Ucraina-Russia: le influencer russe protestano contro Chanel

7 Aprile 2022

Dalla Russia arrivano nuove proteste, ma questa volta sono ben diverse.

Con l’hashtagbye bye Chanel” alcune persone di spicco nel Paese hanno deciso di distruggere pubblicamente le loro borse della maison francese, in segno di patriottismo.

Infatti, dopo aver accusato il brand di “russofobia”, per il divieto di vendita dei suoi prodotti sul territorio sovietico, molte donne hanno iniziato a condividere video di protesta in cui tagliano le proprie bag firmate.

A partire dalla giornalista e conduttrice televisiva Marina Ermoshkina che, ai suoi 299 mila follower, afferma come “al momento dell’acquisto di articoli presso il negozio di Chanel, ci è stato chiesto di firmare un documento umiliante che dichiarava che noi russi non avremmo mai indossato articoli di questo marchio sul territorio” e continua “per noi ragazze russe, avere Chanel nelle nostre vite è irrilevante. Siamo sempre stati il volto di questo brand, ma nessuna borsa vale il mio amore per la mia patria, non vale il mio rispetto”.

La segue a ruota la modella Victoria Bonya che scrive sul suo profilo instagram da 9,3 milioni di follower che non ha mai visto alcun marchio “agire in modo così irrispettoso verso i loro clienti come Chanel”.

Un fenomeno ormai diventato virale e che vede protagoniste molte altre influencer come la dj Katya Guseva, con i suoi 587mila follower: “Ho sempre sognato che nel mio guardaroba ci fosse una borsa Chanel ed è successo l’anno scorso.

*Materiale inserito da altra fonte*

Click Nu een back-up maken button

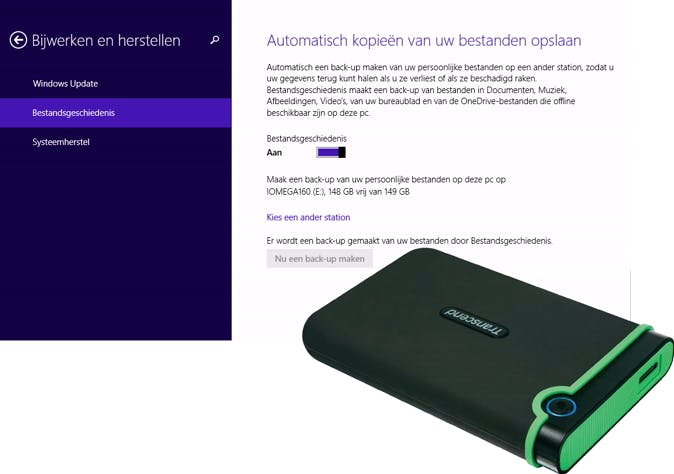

Ma dopo aver appreso la politica del marchio nei confronti dei russi ho preso la decisione di rimuovere dalla mia vita quotidiana tutti i suoi prodotti”.

E ancora Sharli Prokopif che dichiara: “Deciderò da sola quali borse e vestiti comprerò, non tu”.

Tanti, quindi, sono personaggi russi noti che si schierano a favore della loro madre patria e sempre più è il numero di hashtag volto a screditare la casa di alta moda parigina.

Quella di Chanel è una decisione presa per adeguarsi alle sanzioni imposte dall’UE e dalla Svizzera sugli articoli di lusso e volta a convincere Putin ad arrendersi.